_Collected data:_

-- Opening Marker --

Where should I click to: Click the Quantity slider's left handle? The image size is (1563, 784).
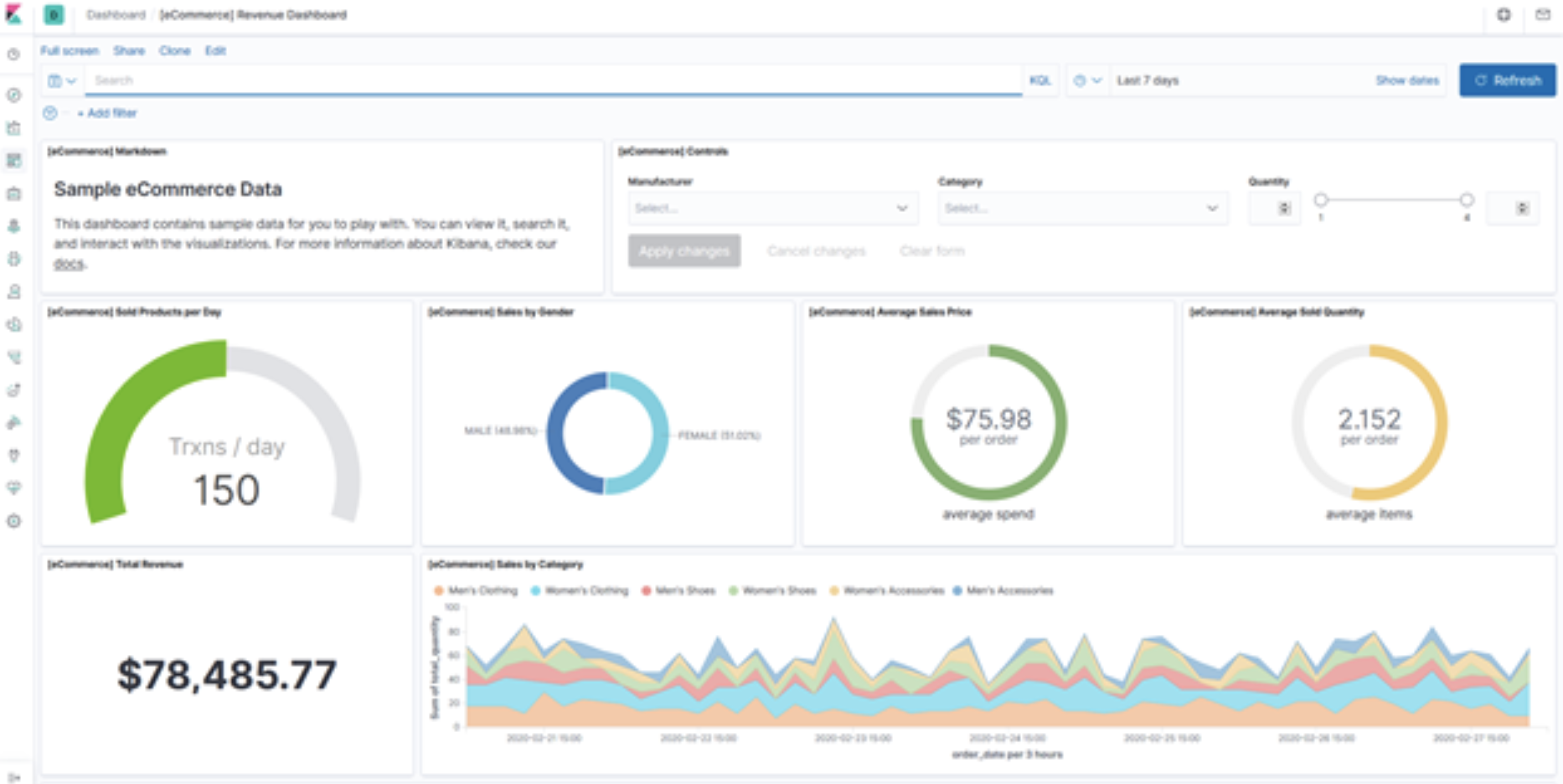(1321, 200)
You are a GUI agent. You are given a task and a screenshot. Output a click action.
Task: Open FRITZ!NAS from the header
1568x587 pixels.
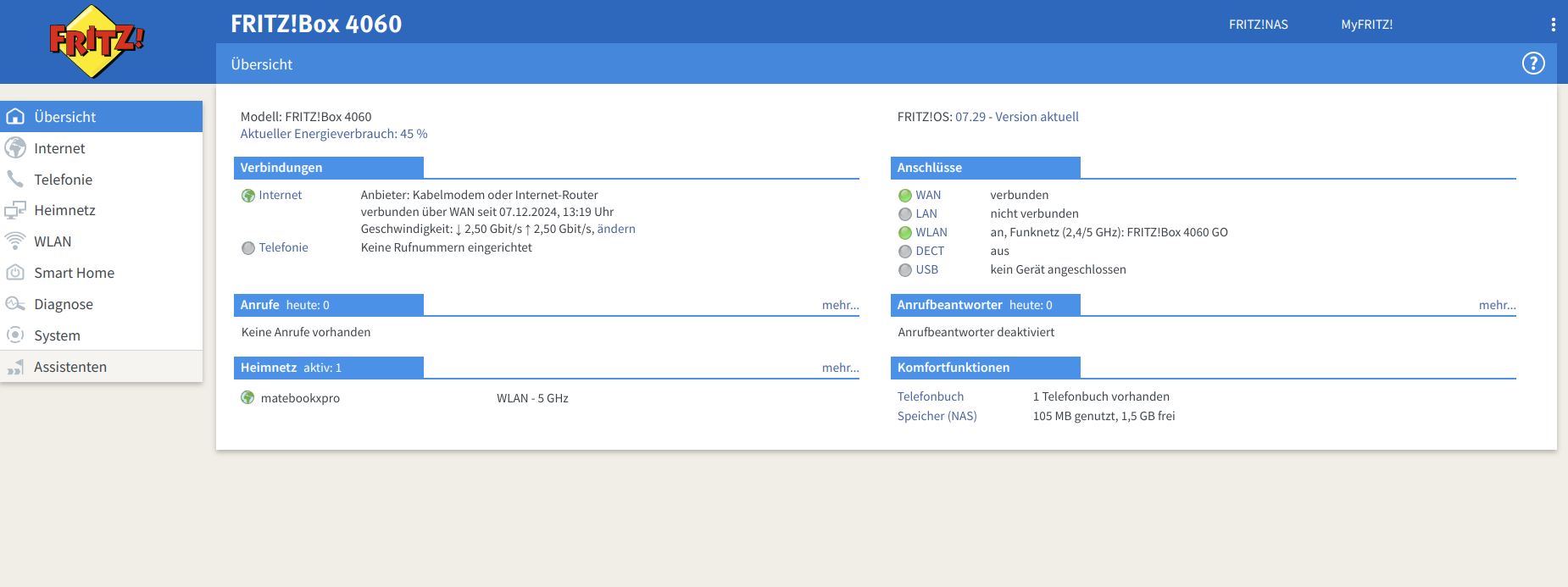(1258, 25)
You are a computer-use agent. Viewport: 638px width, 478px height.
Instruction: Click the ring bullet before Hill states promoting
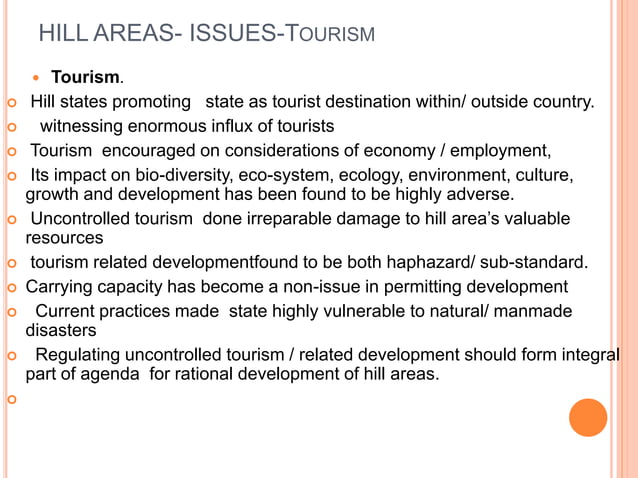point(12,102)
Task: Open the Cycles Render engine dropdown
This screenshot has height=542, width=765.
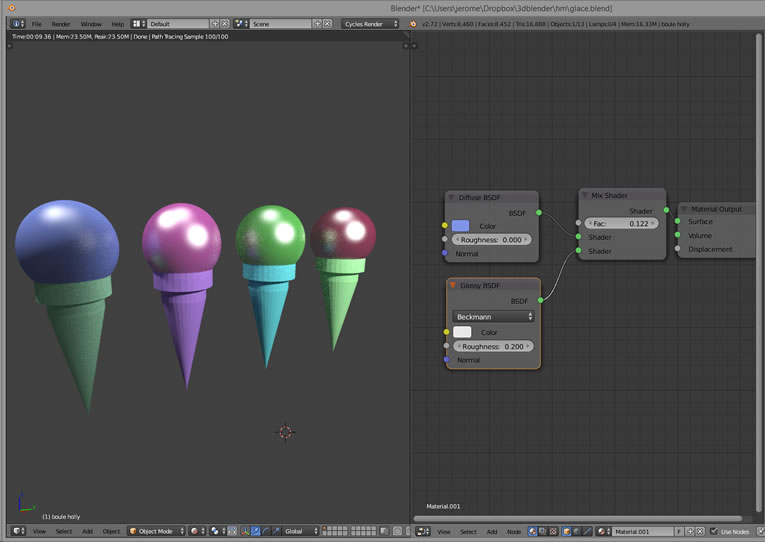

-- Closing Marker --

_How to complete this task:_
From the data above, determine how many lines hold "agent", and write only the number.

_Solution below:_
2